Forget the chimera of a Global Climate Treaty. Why not try a bilateral agreement between Washington and Beijing?So argues environmental economist and Harvard professor Robert Stavins. At least, he says, it couldn’t be any worse than the efforts to come to an international agreement to curtail greenhouse gas emissions:
In Bonn this past week, international negotiations continued under the United Nations Framework Convention on Climate Change (UNFCCC). The two most important countries in terms of greenhouse gas (GHG) emissions – China and the United States – apparently engaged in a war of words on the fundamental question of who should do what…The United States and other industrialized countries have insisted that this calls for an agreement with emissions reduction pledges by all countries (in particular, by the industrialized countries plus the large emerging economies of China, India, Brazil, Korea, Mexico, and South Africa). But China, India, and most countries in the developing world have maintained that because the Durban Platform was adopted under the auspices of the UNFCCC, it calls only for emission reduction commitments by the industrialized countries.
This schism between the developed and the developing world has scuppered every serious climate treaty to date, and it won’t be papered over by rhetoric. But Stavins sees a bilateral Chinese-American effort as an alternative that could succeed where the annual UNFCCC meetings have failed. He identifies a number of reasons for this optimism, the most compelling being an increasing parity in responsibility:
Any discussion of distributional equity in the climate realm therefore inevitably turns to considerations of historic responsibility. Looking at the period 1850-2010, the United States led the pack, accounting for nearly 19% of cumulative global emissions of GHGs, with the European Union in second place with 17%, and China third, accounting for about 12% of global cumulative emissions. But that picture is rapidly changing, because emissions are flat to declining throughout the industrialized world, but increasingly rapidly in the large emerging economies, in particular, China. Depending upon the relative rates of economic growth of China and the United States, as well as other factors, China may top all countries in cumulative emissions within 10 to 20 years.

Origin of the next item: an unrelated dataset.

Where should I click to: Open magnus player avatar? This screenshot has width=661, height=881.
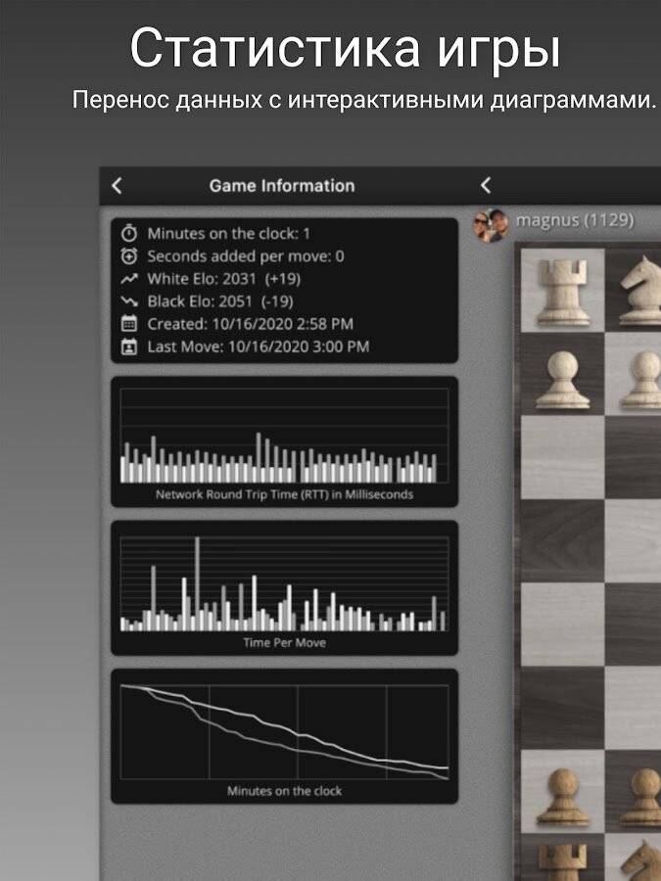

In other words, pretty soon China will lose its favorite (and most justifiable) excuse for not significantly restricting its emissions: that the West bears greater responsibility for the current climate situation.But Stavins also points out that China and the United States share a parallel opportunity to replace much higher emitting coal-fired power plants with ones powered by shale gas:
China and the United States both have historically high reliance on coal for generating electricity. At a time at which U.S. dependence on coal is decreasing (due to increased supplies of unconventional natural gas and hence lower gas prices ), China continues to rely on coal, but is very concerned about this, partly because of localized health impacts of particulates and other pollutants. Importantly, both countries have very large shale gas reserves. U.S. output (and use for electricity generation) has been increasing rapidly, bringing down CO2 emissions, whereas Chinese exploitation and output have been constrained by available infrastructure (that is, lack of pipelines, but that will change).
China will need to do more than build out its pipeline infrastructure to start extracting shale gas in commercially significant quantities. It has to deal with a much more serious water scarcity problem, as well as more complicated geology, a lack of fracking expertise, and a less robust oil and gas drilling industry. But it sits on the world’s largest reserves of shale gas, and the public outcry over the toxic smog choking its megacities means it has the demand for lower-emitting, cleaner-burning natural gas to match its significant supply.However the U.S. and China pursue these emissions goals, you can be sure they will do so with their own national interests at heart. International efforts centered around avoiding some far-off danger, no matter how threatening that danger is, are a waste of time and energy. But that doesn’t mean the world’s biggest emitters can’t take significant steps towards lowering emissions by embracing energy efficiency, hastening the transition to a less energy intensive information economy, and riding the shale boom to a greener future.